3 Key Components of High Performing Data Center Operations

What it really takes to achieve continuous maintenance and deliver five nines of uptime

John Stratton
Chris Castle
3 Key Components of High Performing Data Center Operations

If we had to choose the single most important factor to explain what makes the delivery of data center capacity and uptime successful, we would choose: continuous and strategic maintenance. Data center facilities must operate within a very stringent set of parameters—24 hours a day, 7 days a week. An operator’s approach to strategic maintenance is really the key to ensure the highest quality and continuous delivery for clients.

Maintenance encompasses a complex interaction between people, process and equipment; only one of which is easy to quantify–the equipment. Typically, the listing of a data center’s equipment is published on the website, or in a data sheet, as they are simple to illustrate. However, the tactical importance of this information may be easily misunderstood without a sound understanding of how the interplay between the equipment, the people responsible for running and maintaining it, and the processes they follow, leads to the true success of data center operations.

As you are considering whether to place your trust and critical business infrastructure into a colocation facility, the issue of maintenance is crucial, but difficult to assess. But with a bit of guidance to help your evaluation, the gain in understanding operating practices will pay off several times over the course of your operations lifetime.

Of course, the building operations systems and equipment matter. No matter how good modern industrial systems get–and they are very good these days–facilities like data centers have a stringent set of operating parameters they must achieve, and by no means do they operate themselves.

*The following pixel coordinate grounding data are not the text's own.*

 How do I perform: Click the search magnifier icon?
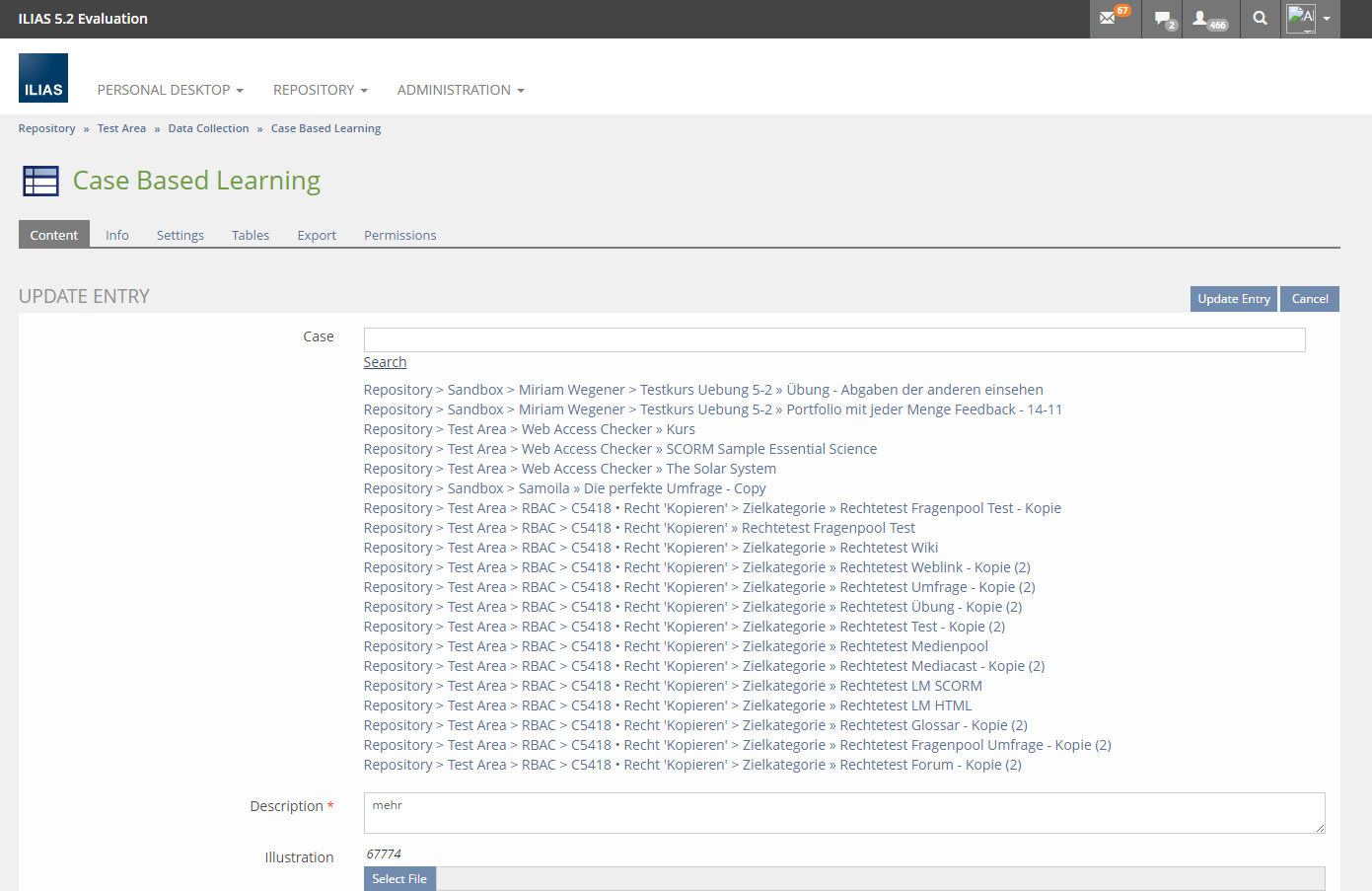coord(1260,18)
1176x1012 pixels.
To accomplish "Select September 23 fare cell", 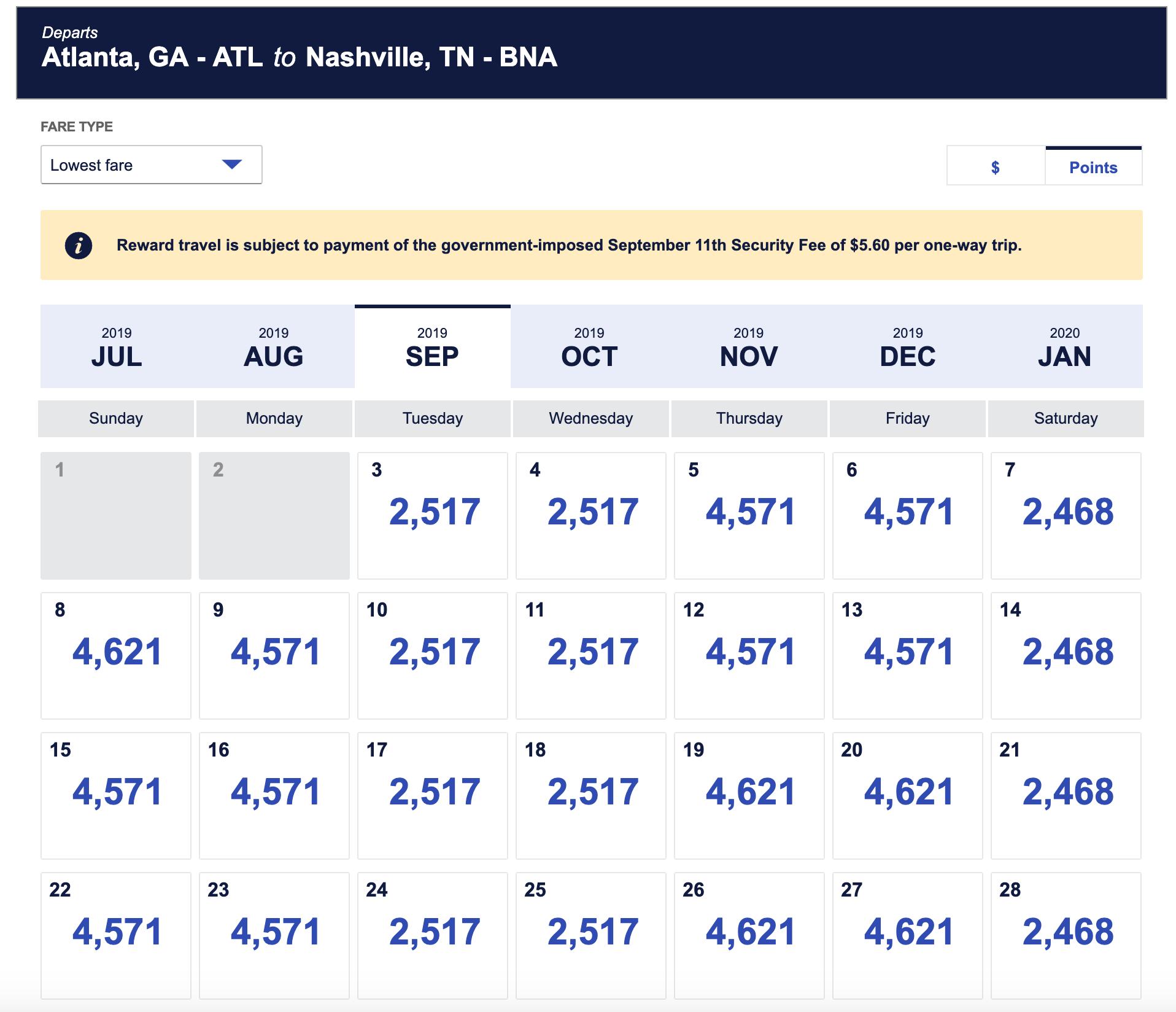I will [x=274, y=933].
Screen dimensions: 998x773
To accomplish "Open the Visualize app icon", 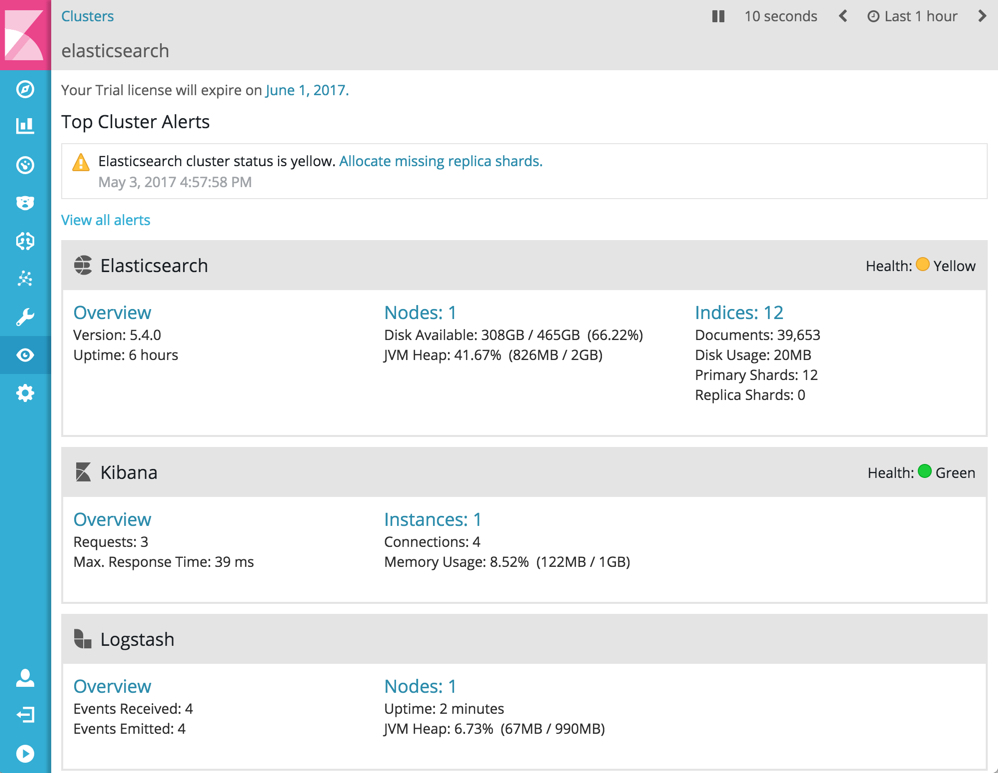I will coord(25,127).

Gartner® Rates Equinix Highest Scoring Colocation Provider

Discover why Gartner rated Equinix as the highest scoring colocation provider and how Digital Leaders can benefit from the Equinix investment in a robust, interconnected global ecosystem.

View analyst report
Screen Shot 2022-04-27 at 7.45.17 PM

People, process and equipment are interdependent

There’s a complex system of overlapping dependencies that are involved in operating an efficient, effective data center. People need training to follow process and manage equipment and systems. Process must be aligned to run equipment and systems seamlessly and adhered to by fully trained people. Equipment and systems need to be run by knowledgeable workers who follow the right process. This interdependence is crucial for high performing data centers.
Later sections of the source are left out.